- [Exercise brief]: Give back every record that follows, exactly as written.

- [Source records]:
-=-=-
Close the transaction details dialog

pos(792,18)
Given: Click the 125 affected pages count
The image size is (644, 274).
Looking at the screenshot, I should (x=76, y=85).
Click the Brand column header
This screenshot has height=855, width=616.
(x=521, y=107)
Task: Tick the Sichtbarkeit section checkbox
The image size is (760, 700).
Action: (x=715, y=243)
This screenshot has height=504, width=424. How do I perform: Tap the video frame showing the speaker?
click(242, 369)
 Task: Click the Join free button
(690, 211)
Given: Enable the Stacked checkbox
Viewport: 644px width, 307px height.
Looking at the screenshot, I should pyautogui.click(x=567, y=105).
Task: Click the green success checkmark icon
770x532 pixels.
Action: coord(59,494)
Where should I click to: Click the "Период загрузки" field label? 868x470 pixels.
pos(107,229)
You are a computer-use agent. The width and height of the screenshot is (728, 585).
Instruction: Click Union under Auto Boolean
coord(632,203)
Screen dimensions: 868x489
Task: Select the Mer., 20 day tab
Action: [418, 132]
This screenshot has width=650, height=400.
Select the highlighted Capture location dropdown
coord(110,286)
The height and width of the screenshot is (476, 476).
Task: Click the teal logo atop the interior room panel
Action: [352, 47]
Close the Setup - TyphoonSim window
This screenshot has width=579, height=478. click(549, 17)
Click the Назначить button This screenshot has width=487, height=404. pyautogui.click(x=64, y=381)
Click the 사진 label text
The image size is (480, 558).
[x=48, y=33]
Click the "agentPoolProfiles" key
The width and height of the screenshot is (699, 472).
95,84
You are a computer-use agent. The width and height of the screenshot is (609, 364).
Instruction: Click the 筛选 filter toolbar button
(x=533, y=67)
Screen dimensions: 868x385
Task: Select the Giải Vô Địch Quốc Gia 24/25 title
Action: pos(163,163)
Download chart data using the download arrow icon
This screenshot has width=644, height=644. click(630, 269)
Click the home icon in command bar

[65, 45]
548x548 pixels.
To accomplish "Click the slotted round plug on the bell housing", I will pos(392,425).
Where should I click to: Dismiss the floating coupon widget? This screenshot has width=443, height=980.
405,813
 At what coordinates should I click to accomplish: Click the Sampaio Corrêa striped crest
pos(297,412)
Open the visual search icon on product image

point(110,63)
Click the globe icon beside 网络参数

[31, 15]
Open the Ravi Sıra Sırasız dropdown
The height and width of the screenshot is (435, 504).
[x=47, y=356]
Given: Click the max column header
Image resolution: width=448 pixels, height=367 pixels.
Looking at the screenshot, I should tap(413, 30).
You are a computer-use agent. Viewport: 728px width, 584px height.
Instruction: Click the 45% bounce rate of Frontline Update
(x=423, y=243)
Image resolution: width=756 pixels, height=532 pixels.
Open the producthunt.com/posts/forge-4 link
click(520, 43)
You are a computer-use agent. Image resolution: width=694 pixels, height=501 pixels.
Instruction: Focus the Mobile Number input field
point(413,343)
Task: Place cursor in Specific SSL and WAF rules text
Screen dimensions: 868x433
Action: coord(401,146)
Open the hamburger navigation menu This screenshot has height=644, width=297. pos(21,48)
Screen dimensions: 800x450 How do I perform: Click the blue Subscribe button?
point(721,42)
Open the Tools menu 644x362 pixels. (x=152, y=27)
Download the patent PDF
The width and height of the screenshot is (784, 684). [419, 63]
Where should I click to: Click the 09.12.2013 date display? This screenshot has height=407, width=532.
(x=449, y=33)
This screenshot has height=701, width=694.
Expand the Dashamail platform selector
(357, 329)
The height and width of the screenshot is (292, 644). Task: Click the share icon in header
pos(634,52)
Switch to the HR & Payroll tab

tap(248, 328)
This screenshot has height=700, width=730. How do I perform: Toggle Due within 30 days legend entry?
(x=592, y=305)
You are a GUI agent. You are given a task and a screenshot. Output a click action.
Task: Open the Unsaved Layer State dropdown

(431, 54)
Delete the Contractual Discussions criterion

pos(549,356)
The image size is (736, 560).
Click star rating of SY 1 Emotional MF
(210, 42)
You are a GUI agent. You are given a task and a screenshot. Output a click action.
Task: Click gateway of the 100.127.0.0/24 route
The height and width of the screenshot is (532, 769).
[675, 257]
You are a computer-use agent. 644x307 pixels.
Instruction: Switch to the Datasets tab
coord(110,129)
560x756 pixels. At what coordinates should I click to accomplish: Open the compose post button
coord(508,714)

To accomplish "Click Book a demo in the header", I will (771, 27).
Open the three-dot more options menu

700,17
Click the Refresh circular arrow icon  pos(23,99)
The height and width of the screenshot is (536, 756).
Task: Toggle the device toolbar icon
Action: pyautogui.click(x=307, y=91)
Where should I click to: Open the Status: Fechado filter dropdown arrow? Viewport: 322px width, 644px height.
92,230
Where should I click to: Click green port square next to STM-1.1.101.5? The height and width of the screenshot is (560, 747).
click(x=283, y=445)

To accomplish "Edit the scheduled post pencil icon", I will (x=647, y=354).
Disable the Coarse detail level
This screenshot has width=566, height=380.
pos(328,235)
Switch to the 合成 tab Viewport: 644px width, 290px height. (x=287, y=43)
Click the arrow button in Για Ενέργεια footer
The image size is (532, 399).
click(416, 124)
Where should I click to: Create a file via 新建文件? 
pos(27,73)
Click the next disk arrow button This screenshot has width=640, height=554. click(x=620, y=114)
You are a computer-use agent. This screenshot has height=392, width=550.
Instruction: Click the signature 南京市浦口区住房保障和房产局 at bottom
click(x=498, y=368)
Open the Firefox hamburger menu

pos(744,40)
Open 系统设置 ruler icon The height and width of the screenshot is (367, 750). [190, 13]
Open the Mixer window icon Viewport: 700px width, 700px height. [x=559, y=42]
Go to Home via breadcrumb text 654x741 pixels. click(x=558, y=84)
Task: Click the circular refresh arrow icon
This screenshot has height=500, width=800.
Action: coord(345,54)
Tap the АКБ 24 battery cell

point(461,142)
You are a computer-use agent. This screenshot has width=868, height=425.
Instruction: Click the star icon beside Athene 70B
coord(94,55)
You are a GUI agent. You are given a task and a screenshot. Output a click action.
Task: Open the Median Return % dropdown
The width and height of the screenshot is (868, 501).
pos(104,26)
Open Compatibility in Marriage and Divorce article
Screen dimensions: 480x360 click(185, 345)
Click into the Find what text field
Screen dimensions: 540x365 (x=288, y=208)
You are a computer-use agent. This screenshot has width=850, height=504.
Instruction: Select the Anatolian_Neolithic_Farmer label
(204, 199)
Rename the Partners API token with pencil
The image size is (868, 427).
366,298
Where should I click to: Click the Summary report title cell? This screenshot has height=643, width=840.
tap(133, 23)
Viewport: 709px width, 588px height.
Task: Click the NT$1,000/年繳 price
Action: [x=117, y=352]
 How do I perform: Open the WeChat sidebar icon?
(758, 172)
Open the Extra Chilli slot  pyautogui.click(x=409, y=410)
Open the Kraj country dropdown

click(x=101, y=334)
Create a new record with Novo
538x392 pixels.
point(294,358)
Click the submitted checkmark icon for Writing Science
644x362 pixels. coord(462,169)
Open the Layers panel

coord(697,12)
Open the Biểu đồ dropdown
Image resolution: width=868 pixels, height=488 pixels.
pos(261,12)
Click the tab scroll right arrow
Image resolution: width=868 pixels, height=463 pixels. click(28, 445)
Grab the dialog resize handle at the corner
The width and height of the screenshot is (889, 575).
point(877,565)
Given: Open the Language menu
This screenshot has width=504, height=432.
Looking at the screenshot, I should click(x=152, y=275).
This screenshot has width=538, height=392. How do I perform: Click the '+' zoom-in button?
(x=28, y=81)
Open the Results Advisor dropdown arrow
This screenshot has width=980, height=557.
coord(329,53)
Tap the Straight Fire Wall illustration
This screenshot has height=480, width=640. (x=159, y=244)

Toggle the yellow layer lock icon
-=-=-
- [Task result]:
Close the transaction details dialog

pos(792,18)
Given: Click the 125 affected pages count
The image size is (644, 274).
Looking at the screenshot, I should (x=76, y=85).
Click the Brand column header
This screenshot has height=855, width=616.
(x=521, y=107)
Task: Tick the Sichtbarkeit section checkbox
The image size is (760, 700).
Action: (x=715, y=243)
This screenshot has height=504, width=424. How do I perform: Tap the video frame showing the speaker?
click(242, 369)
 Task: Click the Join free button
(690, 211)
Given: Enable the Stacked checkbox
Viewport: 644px width, 307px height.
Looking at the screenshot, I should pyautogui.click(x=567, y=105).
Task: Click the green success checkmark icon
770x532 pixels.
Action: coord(59,494)
Where should I click to: Click the "Период загрузки" field label? 868x470 pixels.
pos(107,229)
You are a computer-use agent. The width and height of the screenshot is (728, 585).
Instruction: Click Union under Auto Boolean
coord(632,203)
Screen dimensions: 868x489
Task: Select the Mer., 20 day tab
Action: [418, 132]
This screenshot has width=650, height=400.
Select the highlighted Capture location dropdown
coord(110,286)
The height and width of the screenshot is (476, 476).
Task: Click the teal logo atop the interior room panel
Action: [352, 47]
Close the Setup - TyphoonSim window
This screenshot has width=579, height=478. click(549, 17)
Click the Назначить button This screenshot has width=487, height=404. pyautogui.click(x=64, y=381)
Click the 사진 label text
The image size is (480, 558).
[x=48, y=33]
Click the "agentPoolProfiles" key
The width and height of the screenshot is (699, 472).
95,84
You are a computer-use agent. The width and height of the screenshot is (609, 364).
Instruction: Click the 筛选 filter toolbar button
(x=533, y=67)
Screen dimensions: 868x385
Task: Select the Giải Vô Địch Quốc Gia 24/25 title
Action: pos(163,163)
Download chart data using the download arrow icon
This screenshot has width=644, height=644. click(630, 269)
Click the home icon in command bar

[65, 45]
548x548 pixels.
To accomplish "Click the slotted round plug on the bell housing", I will pos(392,425).
Where should I click to: Dismiss the floating coupon widget? This screenshot has width=443, height=980.
405,813
 At what coordinates should I click to accomplish: Click the Sampaio Corrêa striped crest
pos(297,412)
Open the visual search icon on product image

point(110,63)
Click the globe icon beside 网络参数

[31, 15]
Open the Ravi Sıra Sırasız dropdown
The height and width of the screenshot is (435, 504).
[x=47, y=356]
Given: Click the max column header
Image resolution: width=448 pixels, height=367 pixels.
Looking at the screenshot, I should tap(413, 30).
You are a computer-use agent. Viewport: 728px width, 584px height.
Instruction: Click the 45% bounce rate of Frontline Update
(x=423, y=243)
Image resolution: width=756 pixels, height=532 pixels.
Open the producthunt.com/posts/forge-4 link
click(520, 43)
You are a computer-use agent. Image resolution: width=694 pixels, height=501 pixels.
Instruction: Focus the Mobile Number input field
point(413,343)
Task: Place cursor in Specific SSL and WAF rules text
Screen dimensions: 868x433
Action: coord(401,146)
Open the hamburger navigation menu This screenshot has height=644, width=297. pos(21,48)
Screen dimensions: 800x450 How do I perform: Click the blue Subscribe button?
point(721,42)
Open the Tools menu 644x362 pixels. (x=152, y=27)
Download the patent PDF
The width and height of the screenshot is (784, 684). [419, 63]
Where should I click to: Click the 09.12.2013 date display? This screenshot has height=407, width=532.
(x=449, y=33)
This screenshot has height=701, width=694.
Expand the Dashamail platform selector
(357, 329)
The height and width of the screenshot is (292, 644). Task: Click the share icon in header
pos(634,52)
Switch to the HR & Payroll tab

tap(248, 328)
This screenshot has height=700, width=730. How do I perform: Toggle Due within 30 days legend entry?
(x=592, y=305)
You are a GUI agent. You are given a task and a screenshot. Output a click action.
Task: Open the Unsaved Layer State dropdown

(431, 54)
Delete the Contractual Discussions criterion

pos(549,356)
The image size is (736, 560).
Click star rating of SY 1 Emotional MF
(210, 42)
You are a GUI agent. You are given a task and a screenshot. Output a click action.
Task: Click gateway of the 100.127.0.0/24 route
The height and width of the screenshot is (532, 769).
[675, 257]
You are a computer-use agent. 644x307 pixels.
Instruction: Switch to the Datasets tab
coord(110,129)
560x756 pixels. At what coordinates should I click to accomplish: Open the compose post button
coord(508,714)

To accomplish "Click Book a demo in the header", I will (771, 27).
Open the three-dot more options menu

700,17
Click the Refresh circular arrow icon  pos(23,99)
The height and width of the screenshot is (536, 756).
Task: Toggle the device toolbar icon
Action: pyautogui.click(x=307, y=91)
Where should I click to: Open the Status: Fechado filter dropdown arrow? Viewport: 322px width, 644px height.
92,230
Where should I click to: Click green port square next to STM-1.1.101.5? The height and width of the screenshot is (560, 747).
click(x=283, y=445)

To accomplish "Edit the scheduled post pencil icon", I will (x=647, y=354).
Disable the Coarse detail level
This screenshot has width=566, height=380.
pos(328,235)
Switch to the 合成 tab Viewport: 644px width, 290px height. (x=287, y=43)
Click the arrow button in Για Ενέργεια footer
The image size is (532, 399).
click(416, 124)
Where should I click to: Create a file via 新建文件? 
pos(27,73)
Click the next disk arrow button This screenshot has width=640, height=554. click(x=620, y=114)
You are a computer-use agent. This screenshot has height=392, width=550.
Instruction: Click the signature 南京市浦口区住房保障和房产局 at bottom
click(x=498, y=368)
Open the Firefox hamburger menu

pos(744,40)
Open 系统设置 ruler icon The height and width of the screenshot is (367, 750). [190, 13]
Open the Mixer window icon Viewport: 700px width, 700px height. [x=559, y=42]
Go to Home via breadcrumb text 654x741 pixels. click(x=558, y=84)
Task: Click the circular refresh arrow icon
This screenshot has height=500, width=800.
Action: coord(345,54)
Tap the АКБ 24 battery cell

point(461,142)
You are a computer-use agent. This screenshot has width=868, height=425.
Instruction: Click the star icon beside Athene 70B
coord(94,55)
You are a GUI agent. You are given a task and a screenshot. Output a click action.
Task: Open the Median Return % dropdown
The width and height of the screenshot is (868, 501).
pos(104,26)
Open Compatibility in Marriage and Divorce article
Screen dimensions: 480x360 click(185, 345)
Click into the Find what text field
Screen dimensions: 540x365 (x=288, y=208)
You are a computer-use agent. This screenshot has width=850, height=504.
Instruction: Select the Anatolian_Neolithic_Farmer label
(204, 199)
Rename the Partners API token with pencil
The image size is (868, 427).
366,298
Where should I click to: Click the Summary report title cell? This screenshot has height=643, width=840.
tap(133, 23)
Viewport: 709px width, 588px height.
Task: Click the NT$1,000/年繳 price
Action: [x=117, y=352]
 How do I perform: Open the WeChat sidebar icon?
(758, 172)
Open the Extra Chilli slot  pyautogui.click(x=409, y=410)
Open the Kraj country dropdown

click(x=101, y=334)
Create a new record with Novo
538x392 pixels.
point(294,358)
Click the submitted checkmark icon for Writing Science
644x362 pixels. coord(462,169)
Open the Layers panel

coord(697,12)
Open the Biểu đồ dropdown
Image resolution: width=868 pixels, height=488 pixels.
pos(261,12)
Click the tab scroll right arrow
Image resolution: width=868 pixels, height=463 pixels. click(28, 445)
Grab the dialog resize handle at the corner
The width and height of the screenshot is (889, 575).
point(877,565)
Given: Open the Language menu
This screenshot has width=504, height=432.
Looking at the screenshot, I should click(x=152, y=275).
This screenshot has width=538, height=392. How do I perform: Click the '+' zoom-in button?
(x=28, y=81)
Open the Results Advisor dropdown arrow
This screenshot has width=980, height=557.
coord(329,53)
Tap the Straight Fire Wall illustration
This screenshot has height=480, width=640. (x=159, y=244)

Toggle the yellow layer lock icon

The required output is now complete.